2022年11月9日、​A.L.I. Technologies(以下、A.L.I.)と特殊高所技術(以下、TKG)は、ドローンと特殊高所技術によるハイブリッド型ソリューションの共同展開などについて、包括的業務提携契約を締結したことを発表した。

 ロープ高所作業を用いたインフラ維持管理業務を手がけるTKGと、ドローンを使ったインフラ点検業務を推進するA.L.I.が協業することにより、機動力と専門性を担保した包括的な橋梁保全ソリューションの開発・提案を行うとしている。

<特殊高所技術を用いた橋梁点検の様子>
<ドローンを用いて遠隔から橋梁点検を実施する様子>

 2014年に道路施設(橋梁等)定期点検が義務化され、技術者が構造物に近づいて行う近接目視点検が必須項目となった。70万橋以上ある橋梁については、5年に1回の点検が義務化された。そして2019年には点検要領が一部改定され、インフラ点検にドローンなどの新技術を使用することが可能となった。

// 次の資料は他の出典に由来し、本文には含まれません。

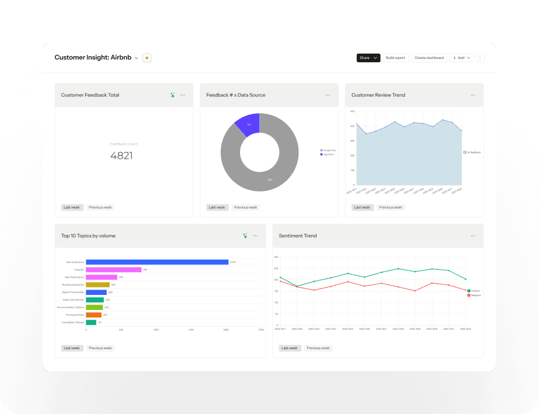Open three-dot menu on Top 10 Topics by volume
Screen dimensions: 539x414
click(x=255, y=236)
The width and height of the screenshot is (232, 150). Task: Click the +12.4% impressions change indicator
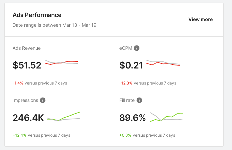(x=19, y=135)
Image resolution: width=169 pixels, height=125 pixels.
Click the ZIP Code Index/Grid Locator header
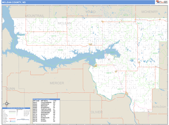pos(50,99)
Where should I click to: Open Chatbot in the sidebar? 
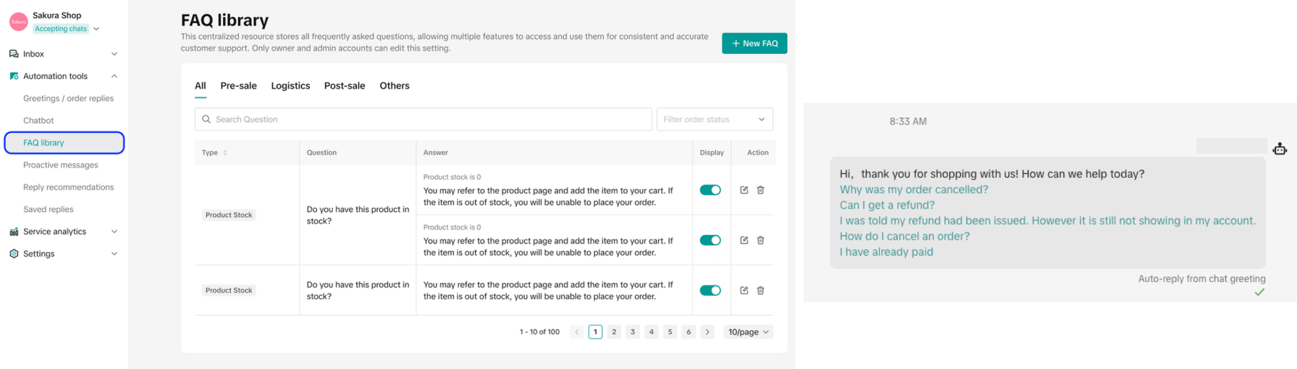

 橋梁点検においてはドローンが新たな標準点検方法として注目されているが、ドローンのみでは狭隘部など橋梁部材の全てを近接撮影することは困難であり、内業量の増加など、必ずしも効率的とは言えない部分もある。また、より精密な非破壊検査や補修工事など、人の手が必要となる場面は多いという。

 両社はドローンと特殊高所技術が連携した新たなサービスを立ち上げ、橋梁点検業務の標準化を推進し、業務マニュアルおよび業務評価指針を構築、生産性・安全性の高いサービスを全国に普及させることで、国内の橋梁保全に貢献するとしている。また、2024年に厚生労働省から国土交通省に移管される水管橋についても点検ソリューションを確立する方針だ。さらに今回の業務提携を通して、世界の橋梁インフラ保全も視野に入れている。